Forum: Ruby on Rails Help with regex needed

Announcement (2017-05-07): www.ruby-forum.com is now read-only since I unfortunately do not have the time to support and maintain the forum any more. Please see rubyonrails.org/community and ruby-lang.org/en/community for other Rails- und Ruby-related community platforms.
Kim (Guest)
on 2008-10-22 09:06
(Received via mailing list)
Hi here is the array I am scanning:
["\n<td>&nbsp;<a href=\"/search~S13?/rWR%20121/rwr+121/1,7,9,B/
frameset~2489041&FF=rwr+121&1,1,\">The Academic Writer: A Brief Guide</
a>\n</td>\n<td >\n&nbsp;Ede, Lisa\n</td>\n\n<td >\n&nbsp;Valley
Reserves -- VR 282  -- AVAILABLE\n</td>\n\n<td >\n&nbsp;\n</td>\n\n</
tr>\n<tr>\n<td>&nbsp;<a href=\"/search~S13?/rWR%20121/rwr+121/1,7,9,B/
frameset~1334646&FF=rwr+121&1,1,\">Cultural literacy : what every
American needs to know / E.D. Hirsch, Jr. ; with an appendix, What li</
a>\n</td>\n<td >\n&nbsp;Hirsch, E. D. (Eric Donald), 1928-\n</td>\n
\n<td >\n&nbsp;Valley Reserves -- LC149 .H57 1987  -- AVAILABLE\n</td>
\n\n<td >\n&nbsp;\n</td>]

I am trying to pull out the essential (everything but the newlines and
such) value in between the <td></td>.

Here is the regex I am trying:
s.first.scan(/\<td \>(.*?)\<\/td\>/mi)
But I don't get the first <td> a href value.
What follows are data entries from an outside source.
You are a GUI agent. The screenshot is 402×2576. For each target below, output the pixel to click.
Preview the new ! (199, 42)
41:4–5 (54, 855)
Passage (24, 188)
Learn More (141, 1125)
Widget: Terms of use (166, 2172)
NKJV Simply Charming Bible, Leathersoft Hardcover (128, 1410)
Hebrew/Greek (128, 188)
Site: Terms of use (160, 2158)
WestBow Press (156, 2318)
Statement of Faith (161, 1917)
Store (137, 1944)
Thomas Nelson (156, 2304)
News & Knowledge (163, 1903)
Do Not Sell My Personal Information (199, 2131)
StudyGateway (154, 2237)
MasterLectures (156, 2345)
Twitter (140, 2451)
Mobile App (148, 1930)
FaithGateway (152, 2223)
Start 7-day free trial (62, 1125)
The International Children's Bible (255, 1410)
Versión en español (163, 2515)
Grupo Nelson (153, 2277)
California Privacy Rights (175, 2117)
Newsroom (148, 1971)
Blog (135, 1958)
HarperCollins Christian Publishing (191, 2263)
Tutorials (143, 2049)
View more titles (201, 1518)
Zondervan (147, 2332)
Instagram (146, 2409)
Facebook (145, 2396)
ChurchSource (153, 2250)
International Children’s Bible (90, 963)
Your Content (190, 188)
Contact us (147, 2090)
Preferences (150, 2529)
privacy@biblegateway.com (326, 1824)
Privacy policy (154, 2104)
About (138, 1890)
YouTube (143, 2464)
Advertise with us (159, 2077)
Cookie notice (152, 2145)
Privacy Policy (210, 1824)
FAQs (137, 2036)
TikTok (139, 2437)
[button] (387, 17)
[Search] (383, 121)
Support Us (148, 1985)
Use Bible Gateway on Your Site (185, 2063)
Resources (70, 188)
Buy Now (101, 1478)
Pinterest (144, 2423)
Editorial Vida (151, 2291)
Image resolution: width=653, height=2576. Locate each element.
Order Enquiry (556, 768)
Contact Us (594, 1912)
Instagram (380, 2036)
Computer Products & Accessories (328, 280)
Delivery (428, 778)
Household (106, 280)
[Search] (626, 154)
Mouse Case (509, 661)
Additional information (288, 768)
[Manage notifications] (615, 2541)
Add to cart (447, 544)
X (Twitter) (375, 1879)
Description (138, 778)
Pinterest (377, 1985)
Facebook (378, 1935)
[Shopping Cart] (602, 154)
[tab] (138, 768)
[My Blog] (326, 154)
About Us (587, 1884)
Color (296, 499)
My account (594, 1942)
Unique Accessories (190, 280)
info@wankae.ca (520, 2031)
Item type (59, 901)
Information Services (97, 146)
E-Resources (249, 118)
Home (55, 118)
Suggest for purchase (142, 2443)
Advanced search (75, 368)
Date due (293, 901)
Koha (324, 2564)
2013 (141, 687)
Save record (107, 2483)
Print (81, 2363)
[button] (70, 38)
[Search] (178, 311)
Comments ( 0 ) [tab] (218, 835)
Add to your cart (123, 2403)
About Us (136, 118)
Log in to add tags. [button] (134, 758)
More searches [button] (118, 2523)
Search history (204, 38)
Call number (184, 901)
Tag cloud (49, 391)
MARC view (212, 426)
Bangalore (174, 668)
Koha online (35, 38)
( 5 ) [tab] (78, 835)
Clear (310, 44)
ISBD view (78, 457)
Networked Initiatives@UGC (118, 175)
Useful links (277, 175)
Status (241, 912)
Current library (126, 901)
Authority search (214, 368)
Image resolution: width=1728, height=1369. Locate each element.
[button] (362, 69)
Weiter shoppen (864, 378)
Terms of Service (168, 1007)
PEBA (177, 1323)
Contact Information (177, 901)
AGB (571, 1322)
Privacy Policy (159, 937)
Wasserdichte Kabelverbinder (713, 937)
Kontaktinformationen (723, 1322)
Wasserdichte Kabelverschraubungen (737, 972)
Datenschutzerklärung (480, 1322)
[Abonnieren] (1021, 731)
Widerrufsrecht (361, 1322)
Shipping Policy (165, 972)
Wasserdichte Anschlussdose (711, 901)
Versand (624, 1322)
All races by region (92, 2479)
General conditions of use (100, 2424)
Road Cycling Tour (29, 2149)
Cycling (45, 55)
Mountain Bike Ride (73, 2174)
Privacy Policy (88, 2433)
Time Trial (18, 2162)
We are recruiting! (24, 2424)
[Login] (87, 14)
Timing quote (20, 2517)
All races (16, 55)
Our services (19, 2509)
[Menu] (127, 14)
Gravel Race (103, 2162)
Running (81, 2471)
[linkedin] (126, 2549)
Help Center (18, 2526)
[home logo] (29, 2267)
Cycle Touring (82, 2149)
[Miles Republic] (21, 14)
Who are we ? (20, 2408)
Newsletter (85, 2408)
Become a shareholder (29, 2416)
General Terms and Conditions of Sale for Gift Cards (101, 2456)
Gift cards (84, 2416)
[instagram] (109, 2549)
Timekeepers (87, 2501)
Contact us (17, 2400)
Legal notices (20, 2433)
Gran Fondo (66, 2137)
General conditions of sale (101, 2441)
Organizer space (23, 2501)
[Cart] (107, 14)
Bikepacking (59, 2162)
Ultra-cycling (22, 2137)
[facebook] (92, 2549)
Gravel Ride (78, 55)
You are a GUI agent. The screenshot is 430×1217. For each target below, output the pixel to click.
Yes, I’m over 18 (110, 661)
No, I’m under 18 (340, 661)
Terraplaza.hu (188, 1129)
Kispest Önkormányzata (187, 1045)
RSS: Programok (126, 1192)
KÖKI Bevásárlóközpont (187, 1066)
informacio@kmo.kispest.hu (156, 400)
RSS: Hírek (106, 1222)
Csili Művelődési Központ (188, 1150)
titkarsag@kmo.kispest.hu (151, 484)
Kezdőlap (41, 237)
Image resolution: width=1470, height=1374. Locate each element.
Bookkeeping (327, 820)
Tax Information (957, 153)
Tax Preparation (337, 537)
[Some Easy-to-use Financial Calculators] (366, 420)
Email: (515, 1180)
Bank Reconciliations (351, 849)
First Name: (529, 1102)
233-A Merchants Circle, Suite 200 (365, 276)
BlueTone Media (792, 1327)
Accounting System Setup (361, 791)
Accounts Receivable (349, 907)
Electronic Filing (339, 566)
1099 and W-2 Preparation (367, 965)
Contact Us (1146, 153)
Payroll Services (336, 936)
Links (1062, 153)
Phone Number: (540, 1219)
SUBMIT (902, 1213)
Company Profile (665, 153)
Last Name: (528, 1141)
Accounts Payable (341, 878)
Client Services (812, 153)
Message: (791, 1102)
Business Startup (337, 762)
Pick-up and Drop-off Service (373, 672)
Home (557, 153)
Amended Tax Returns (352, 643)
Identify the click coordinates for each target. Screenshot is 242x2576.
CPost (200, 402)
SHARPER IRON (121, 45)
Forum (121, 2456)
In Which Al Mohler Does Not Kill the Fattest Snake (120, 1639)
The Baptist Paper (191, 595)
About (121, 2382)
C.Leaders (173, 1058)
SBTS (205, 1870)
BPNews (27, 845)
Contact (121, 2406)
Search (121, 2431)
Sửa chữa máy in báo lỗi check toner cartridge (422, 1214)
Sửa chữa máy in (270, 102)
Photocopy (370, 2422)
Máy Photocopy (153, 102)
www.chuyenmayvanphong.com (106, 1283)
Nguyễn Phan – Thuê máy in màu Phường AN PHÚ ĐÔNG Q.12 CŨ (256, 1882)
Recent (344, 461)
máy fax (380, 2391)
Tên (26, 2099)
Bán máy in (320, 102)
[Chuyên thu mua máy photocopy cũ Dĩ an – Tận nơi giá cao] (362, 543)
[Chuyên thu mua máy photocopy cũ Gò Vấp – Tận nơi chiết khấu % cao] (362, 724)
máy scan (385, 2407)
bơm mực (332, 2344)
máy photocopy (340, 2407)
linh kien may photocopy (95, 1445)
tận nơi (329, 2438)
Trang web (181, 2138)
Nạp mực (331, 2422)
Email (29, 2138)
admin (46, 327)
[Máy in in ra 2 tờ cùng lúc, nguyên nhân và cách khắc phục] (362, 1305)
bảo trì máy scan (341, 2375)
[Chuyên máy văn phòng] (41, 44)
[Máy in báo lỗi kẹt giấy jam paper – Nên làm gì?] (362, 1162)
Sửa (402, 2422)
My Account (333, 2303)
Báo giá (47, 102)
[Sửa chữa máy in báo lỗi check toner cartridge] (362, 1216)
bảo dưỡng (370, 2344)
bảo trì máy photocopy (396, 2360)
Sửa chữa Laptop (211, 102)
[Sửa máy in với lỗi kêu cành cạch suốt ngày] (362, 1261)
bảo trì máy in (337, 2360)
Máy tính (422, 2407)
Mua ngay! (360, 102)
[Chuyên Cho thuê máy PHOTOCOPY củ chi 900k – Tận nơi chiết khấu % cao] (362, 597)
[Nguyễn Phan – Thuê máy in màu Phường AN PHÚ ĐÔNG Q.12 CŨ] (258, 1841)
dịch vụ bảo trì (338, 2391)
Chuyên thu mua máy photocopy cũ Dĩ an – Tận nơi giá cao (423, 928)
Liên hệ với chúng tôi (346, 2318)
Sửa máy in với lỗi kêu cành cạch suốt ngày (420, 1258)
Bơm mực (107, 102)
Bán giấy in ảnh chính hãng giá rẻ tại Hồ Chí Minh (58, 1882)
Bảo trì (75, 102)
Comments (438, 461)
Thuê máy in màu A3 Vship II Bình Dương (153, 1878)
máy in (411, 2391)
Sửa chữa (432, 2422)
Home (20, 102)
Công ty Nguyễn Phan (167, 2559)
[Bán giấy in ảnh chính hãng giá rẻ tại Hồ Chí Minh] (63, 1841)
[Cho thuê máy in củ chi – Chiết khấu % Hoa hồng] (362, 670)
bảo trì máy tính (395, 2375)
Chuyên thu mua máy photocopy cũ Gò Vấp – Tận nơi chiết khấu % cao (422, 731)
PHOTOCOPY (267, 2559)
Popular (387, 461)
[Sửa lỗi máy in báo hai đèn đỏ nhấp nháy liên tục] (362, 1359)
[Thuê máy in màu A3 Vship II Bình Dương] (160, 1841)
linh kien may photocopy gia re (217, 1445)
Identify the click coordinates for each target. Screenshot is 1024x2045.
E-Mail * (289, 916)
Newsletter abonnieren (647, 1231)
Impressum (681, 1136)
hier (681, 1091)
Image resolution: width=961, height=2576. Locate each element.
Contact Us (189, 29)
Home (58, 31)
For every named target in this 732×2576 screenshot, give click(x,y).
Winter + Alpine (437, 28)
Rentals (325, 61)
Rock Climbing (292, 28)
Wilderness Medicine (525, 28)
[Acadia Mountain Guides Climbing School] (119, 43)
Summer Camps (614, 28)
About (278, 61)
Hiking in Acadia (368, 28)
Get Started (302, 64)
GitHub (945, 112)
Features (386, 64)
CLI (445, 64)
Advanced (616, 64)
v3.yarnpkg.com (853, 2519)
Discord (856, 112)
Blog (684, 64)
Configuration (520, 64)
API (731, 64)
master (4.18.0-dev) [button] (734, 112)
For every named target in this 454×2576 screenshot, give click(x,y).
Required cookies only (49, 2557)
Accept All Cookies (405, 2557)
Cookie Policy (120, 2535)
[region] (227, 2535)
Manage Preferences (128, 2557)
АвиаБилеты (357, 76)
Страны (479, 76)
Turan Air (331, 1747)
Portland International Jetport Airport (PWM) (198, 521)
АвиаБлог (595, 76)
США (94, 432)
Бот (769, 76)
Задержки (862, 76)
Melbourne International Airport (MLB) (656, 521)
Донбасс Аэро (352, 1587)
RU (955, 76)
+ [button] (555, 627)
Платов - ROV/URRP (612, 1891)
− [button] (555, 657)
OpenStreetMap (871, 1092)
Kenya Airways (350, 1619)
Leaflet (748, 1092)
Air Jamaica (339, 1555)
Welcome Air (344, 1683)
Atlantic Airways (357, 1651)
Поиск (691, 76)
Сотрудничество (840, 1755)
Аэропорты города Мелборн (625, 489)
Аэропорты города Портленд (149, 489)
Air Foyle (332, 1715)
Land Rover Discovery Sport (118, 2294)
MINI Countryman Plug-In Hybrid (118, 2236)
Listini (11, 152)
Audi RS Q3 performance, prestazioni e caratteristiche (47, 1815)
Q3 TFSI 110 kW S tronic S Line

Any help would be appreciated. Kim
Mukund (Guest)
on 2008-10-22 09:11
(Received via mailing list)
Use hpricot plugin to handle HTML parsing.
Mark T. (Guest)
on 2008-10-22 17:27
(Received via mailing list)
On Oct 22, 12:14 am, Kim <removed_email_address@domain.invalid> wrote:
> \n\n<td >\n&nbsp;\n</td>]
>
> I am trying to pull out the essential (everything but the newlines and
> such) value in between the <td></td>.

I agree with Mukund. Use Hpricot:

html = Hpricot(s.first)

html.search( "td" ) do |cell|
  puts cell.inner_html
end

-- Mark.
This topic is locked and can not be replied to.